Amazon Web Services has released a detailed incident report on last week's data center outage in Dublin. It's worthwhile reading for those who trouble-shoot data center and cloud computing problems.
Amazon outlined steps it would take to address the issues, and announced a 10-day service credit for all customers that were affected.Here are some of the notable issues addressed in the incident report.

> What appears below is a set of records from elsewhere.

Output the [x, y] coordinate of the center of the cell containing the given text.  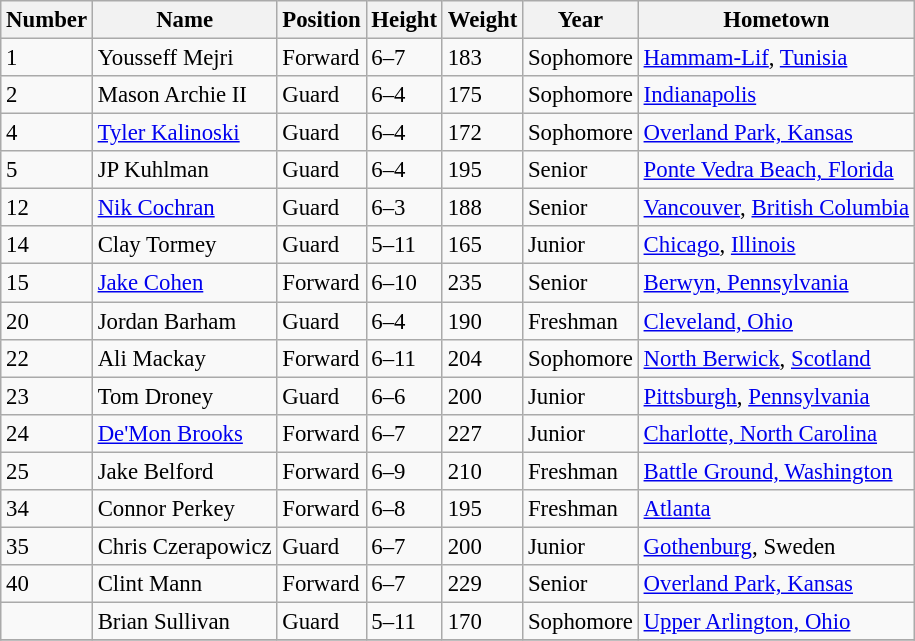
Tyler Kalinoski [184, 133]
227 [482, 433]
25 [47, 471]
Connor Perkey [184, 509]
24 [47, 433]
Name [184, 20]
183 [482, 58]
4 [47, 133]
Ponte Vedra Beach, Florida [776, 170]
Atlanta [776, 509]
172 [482, 133]
Jake Belford [184, 471]
6–3 [404, 208]
5 [47, 170]
210 [482, 471]
Brian Sullivan [184, 621]
170 [482, 621]
14 [47, 245]
Number [47, 20]
Indianapolis [776, 95]
12 [47, 208]
34 [47, 509]
6–11 [404, 358]
Jordan Barham [184, 321]
Height [404, 20]
Hammam-Lif, Tunisia [776, 58]
175 [482, 95]
188 [482, 208]
De'Mon Brooks [184, 433]
Yousseff Mejri [184, 58]
Battle Ground, Washington [776, 471]
40 [47, 584]
Year [581, 20]
North Berwick, Scotland [776, 358]
20 [47, 321]
204 [482, 358]
1 [47, 58]
6–8 [404, 509]
2 [47, 95]
Chicago, Illinois [776, 245]
6–6 [404, 396]
Clint Mann [184, 584]
Weight [482, 20]
Berwyn, Pennsylvania [776, 283]
Position [322, 20]
Cleveland, Ohio [776, 321]
190 [482, 321]
Ali Mackay [184, 358]
35 [47, 546]
22 [47, 358]
235 [482, 283]
Gothenburg, Sweden [776, 546]
165 [482, 245]
Charlotte, North Carolina [776, 433]
Mason Archie II [184, 95]
Vancouver, British Columbia [776, 208]
23 [47, 396]
Tom Droney [184, 396]
Hometown [776, 20]
6–10 [404, 283]
Upper Arlington, Ohio [776, 621]
JP Kuhlman [184, 170]
229 [482, 584]
Clay Tormey [184, 245]
Pittsburgh, Pennsylvania [776, 396]
Chris Czerapowicz [184, 546]
Nik Cochran [184, 208]
15 [47, 283]
6–9 [404, 471]
Jake Cohen [184, 283]
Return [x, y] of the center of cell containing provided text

- Why The Generators Didn't Start: "Normally, when utility power fails, electrical load is seamlessly picked up by backup generators. Programmable Logic Controllers (PLCs) assure that the electrical phase is synchronized between generators before their power is brought online. In this case, one of the PLCs did not complete the connection of a portion of the generators to bring them online. We currently believe (supported by all observations of the state and behavior of this PLC) that a large ground fault detected by the PLC caused it to fail to complete its task. We are working with our supplier and performing further analysis of the device involved to confirm." Amazon said it will add more redundancy and isolation for its PLCs, and is working with vendors to add a backup PLC.

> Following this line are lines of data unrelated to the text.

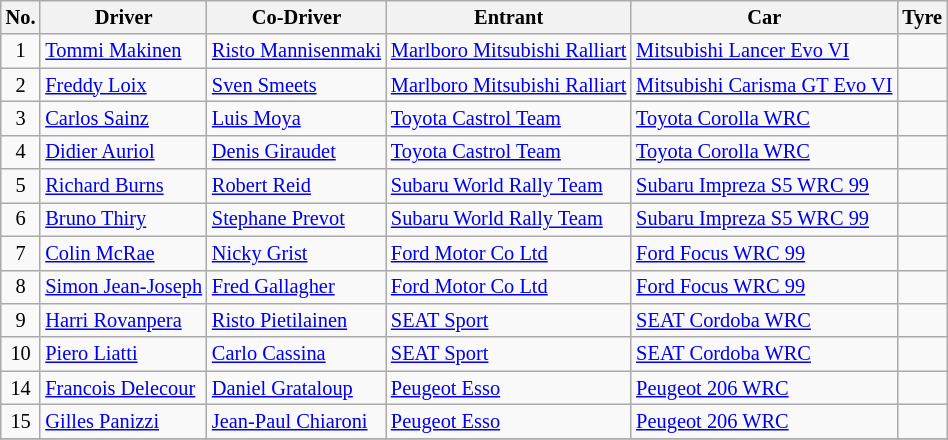
Bruno Thiry [124, 219]
Stephane Prevot [296, 219]
Francois Delecour [124, 388]
Tyre [922, 17]
Fred Gallagher [296, 287]
Sven Smeets [296, 85]
No. [21, 17]
Luis Moya [296, 118]
Carlo Cassina [296, 354]
Tommi Makinen [124, 51]
Freddy Loix [124, 85]
Risto Pietilainen [296, 320]
10 [21, 354]
Jean-Paul Chiaroni [296, 421]
8 [21, 287]
Daniel Grataloup [296, 388]
5 [21, 186]
4 [21, 152]
Nicky Grist [296, 253]
Mitsubishi Carisma GT Evo VI [764, 85]
Didier Auriol [124, 152]
Robert Reid [296, 186]
Entrant [508, 17]
Simon Jean-Joseph [124, 287]
Co-Driver [296, 17]
Gilles Panizzi [124, 421]
1 [21, 51]
Colin McRae [124, 253]
6 [21, 219]
Carlos Sainz [124, 118]
3 [21, 118]
Mitsubishi Lancer Evo VI [764, 51]
15 [21, 421]
7 [21, 253]
9 [21, 320]
Denis Giraudet [296, 152]
14 [21, 388]
Harri Rovanpera [124, 320]
Piero Liatti [124, 354]
Risto Mannisenmaki [296, 51]
Richard Burns [124, 186]
2 [21, 85]
Car [764, 17]
Driver [124, 17]
Provide the [x, y] coordinate of the cell's center where the given text is located.  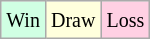
Loss [126, 20]
Draw [72, 20]
Win [24, 20]
For the text-containing cell, return its midpoint in (X, Y) coordinate format. 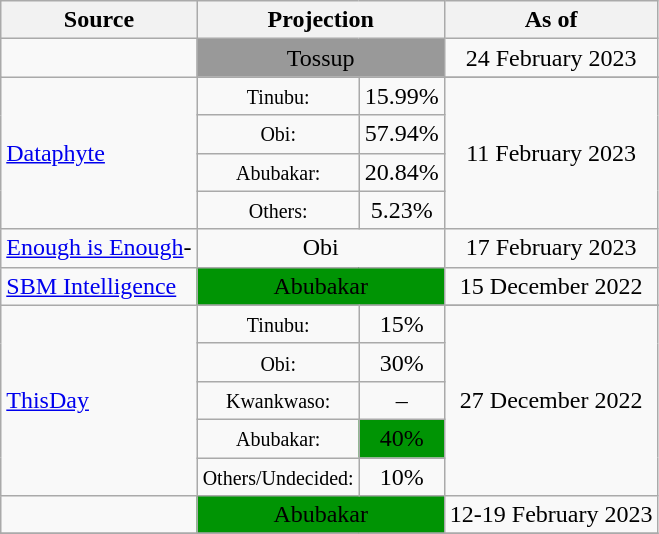
17 February 2023 (551, 248)
Enough is Enough- (99, 248)
Others/Undecided: (278, 477)
5.23% (402, 210)
20.84% (402, 172)
Kwankwaso: (278, 400)
As of (551, 20)
15 December 2022 (551, 286)
10% (402, 477)
15.99% (402, 96)
40% (402, 438)
Source (99, 20)
SBM Intelligence (99, 286)
Obi (320, 248)
Tossup (320, 58)
ThisDay (99, 400)
12-19 February 2023 (551, 515)
57.94% (402, 134)
Others: (278, 210)
24 February 2023 (551, 58)
– (402, 400)
Projection (320, 20)
30% (402, 362)
15% (402, 324)
27 December 2022 (551, 400)
11 February 2023 (551, 153)
Dataphyte (99, 153)
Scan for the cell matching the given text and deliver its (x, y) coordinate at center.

- Problems With Management Software: In several cases, software programs that manage tasks complicated the recovery process. The first case came shortly after the outage. "The management servers which receive requests continued to route requests to management servers in the affected Availability Zone. Because the management servers in the affected Availability Zone were inaccessible, requests routed to those servers failed. Second, the EC2 management servers receiving requests were continuing to accept RunInstances requests targeted at the impacted Availability Zone. Rather than failing these requests immediately, they were queued and our management servers attempted to process them. Fairly quickly, a large number of these requests began to queue up and we overloaded the management servers receiving requests, which were waiting for these queued requests to complete. The combination of these two factors caused long delays in launching instances and higher error rates for the EU West EC2 APIs. "

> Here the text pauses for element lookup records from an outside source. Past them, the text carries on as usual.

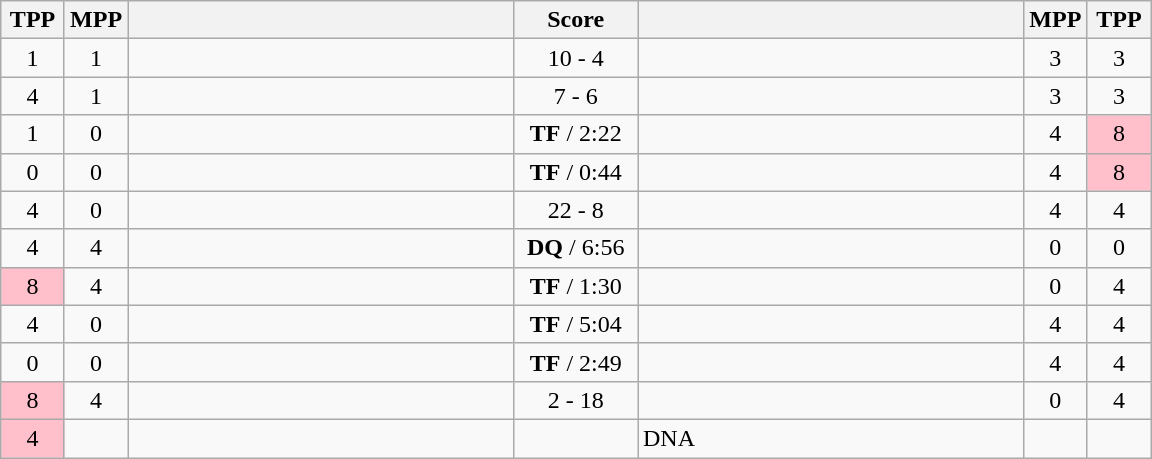
22 - 8 (576, 210)
TF / 2:22 (576, 134)
Score (576, 20)
TF / 0:44 (576, 172)
DQ / 6:56 (576, 248)
TF / 5:04 (576, 324)
DNA (831, 438)
TF / 1:30 (576, 286)
10 - 4 (576, 58)
7 - 6 (576, 96)
2 - 18 (576, 400)
TF / 2:49 (576, 362)
Identify which cell holds the provided text, then report its (x, y) central coordinate. 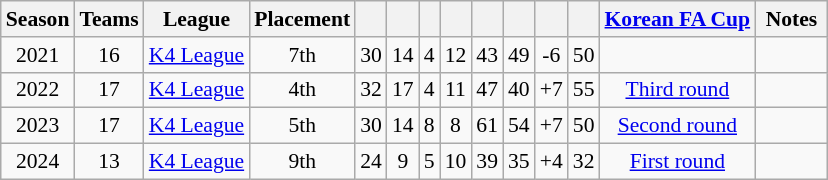
47 (487, 90)
Korean FA Cup (678, 19)
7th (302, 55)
Season (38, 19)
55 (584, 90)
League (196, 19)
12 (456, 55)
-6 (552, 55)
2023 (38, 126)
54 (519, 126)
4th (302, 90)
Second round (678, 126)
5 (430, 162)
2024 (38, 162)
43 (487, 55)
40 (519, 90)
Teams (108, 19)
9th (302, 162)
61 (487, 126)
35 (519, 162)
9 (403, 162)
+4 (552, 162)
First round (678, 162)
16 (108, 55)
10 (456, 162)
Placement (302, 19)
2021 (38, 55)
5th (302, 126)
Third round (678, 90)
11 (456, 90)
24 (371, 162)
39 (487, 162)
49 (519, 55)
13 (108, 162)
Notes (791, 19)
2022 (38, 90)
Pinpoint the cell where the given text exists, returning its (x, y) midpoint coordinate. 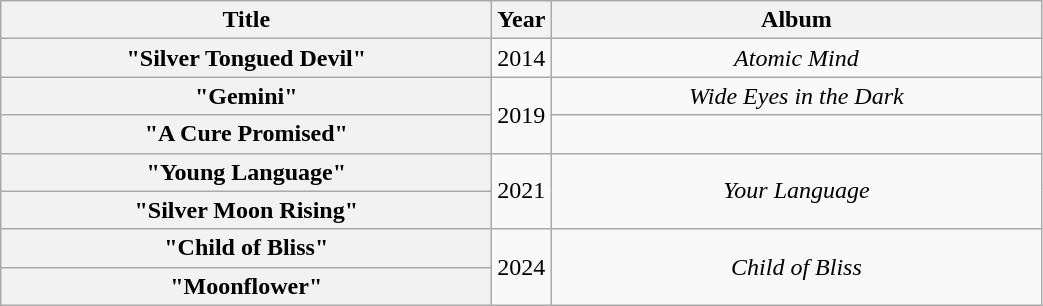
"A Cure Promised" (246, 134)
Album (796, 20)
"Young Language" (246, 172)
2021 (522, 191)
2019 (522, 115)
Your Language (796, 191)
"Silver Moon Rising" (246, 210)
"Moonflower" (246, 286)
Title (246, 20)
Year (522, 20)
Child of Bliss (796, 267)
2014 (522, 58)
Wide Eyes in the Dark (796, 96)
"Silver Tongued Devil" (246, 58)
"Gemini" (246, 96)
"Child of Bliss" (246, 248)
2024 (522, 267)
Atomic Mind (796, 58)
Identify which cell holds the provided text, then report its (x, y) central coordinate. 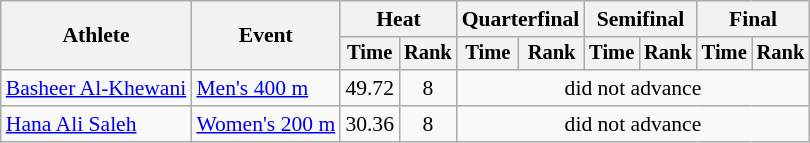
30.36 (370, 124)
Final (753, 19)
Women's 200 m (266, 124)
Event (266, 36)
Athlete (96, 36)
Quarterfinal (521, 19)
Heat (398, 19)
49.72 (370, 88)
Hana Ali Saleh (96, 124)
Men's 400 m (266, 88)
Semifinal (640, 19)
Basheer Al-Khewani (96, 88)
Search for the cell housing the specified text and yield its [x, y] center coordinate. 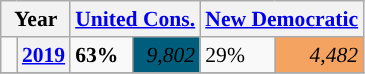
United Cons. [135, 19]
New Democratic [282, 19]
2019 [44, 55]
Year [36, 19]
63% [101, 55]
4,482 [319, 55]
29% [238, 55]
9,802 [166, 55]
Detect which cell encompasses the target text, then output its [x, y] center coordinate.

- Problems With EBS Software: The most serious downtime affected customers using Amazon's Elastic Block Storage (EBS). A software bug detected prior to the power outage created complications during the recovery process. There is a lengthy description of the EBS issues and how they were addressed.
The recap closed with an apology. "We will do everything we can to learn from this event and use it to drive improvement across our services. As with any significant operational issue, we will spend many hours over the coming days and weeks improving our understanding of the details of the various parts of this event and determining how to make changes to improve our services and processes," Amazon wrote.